Xavier Marcos Padros, the voice in Charles Leclerc’s ear for five seasons at Ferrari, has resurfaced in Formula 1 as chief race engineer for the Cadillac F1 project — another key brick laid as the American outfit builds toward its 2026 debut.
Marcos Padros is a familiar name to anyone who’s followed Leclerc’s rise. After spells with HRT and Williams — including a stint as Felipe Massa’s performance engineer — he joined Ferrari in 2018 and became Leclerc’s race engineer from 2019. The partnership produced five grand prix wins and a calm, methodical radio tone that Ferrari fans came to recognise instantly.
His time on the pit wall in red ended abruptly after the 2024 Miami Grand Prix, when Ferrari reassigned him to other internal programmes.

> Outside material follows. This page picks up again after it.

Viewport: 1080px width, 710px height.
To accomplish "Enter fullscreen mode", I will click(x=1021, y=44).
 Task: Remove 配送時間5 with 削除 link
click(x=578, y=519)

Bryan Bozzi stepped in and the Leclerc–Bozzi pairing hit the ground running, winning Monaco in emotional fashion and adding victories at Monza and Austin before Ferrari’s form nosedived into a winless 2025 campaign.
Marcos Padros then popped up in January as technical director of Cadillac’s LMDh programme in WEC and IMSA. Now comes confirmation he’s moved across to the Cadillac F1 arm, taking on a leadership role that will shape the team’s trackside operation. It’s a smart pickup: he’s worked inside modern Ferrari, navigated the politics and pressure, and understands how to guide an elite driver through the fog of a grand prix.

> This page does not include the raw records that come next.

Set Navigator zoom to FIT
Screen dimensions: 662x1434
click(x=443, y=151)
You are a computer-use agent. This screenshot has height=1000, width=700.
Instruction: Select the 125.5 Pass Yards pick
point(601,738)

Cadillac, preparing for a 2026 entry, has been quietly busy. After spending much of 2025 running through simulated race weekends, the team conducted its first real on-track exercise last month at Imola with Sergio Perez driving a black-liveried 2023 Ferrari. Marcos Padros was understood to be among the personnel on site — a useful shakedown for processes, people and nerves as much as for the car.
The personnel picture is sharpening, too. Cadillac’s race engineer line-up for 2026 is set: Carlo Pasetti, formerly a performance engineer at Aston Martin, will work with Perez, while John Howard — Pierre Gasly’s race engineer at Alpine until his departure in April 2025 — will partner Valtteri Bottas. That trio of Pasetti, Howard and Marcos Padros gives Cadillac a spine of engineers who’ve seen proper mileage at the sharp end, and that matters when you’re starting from zero.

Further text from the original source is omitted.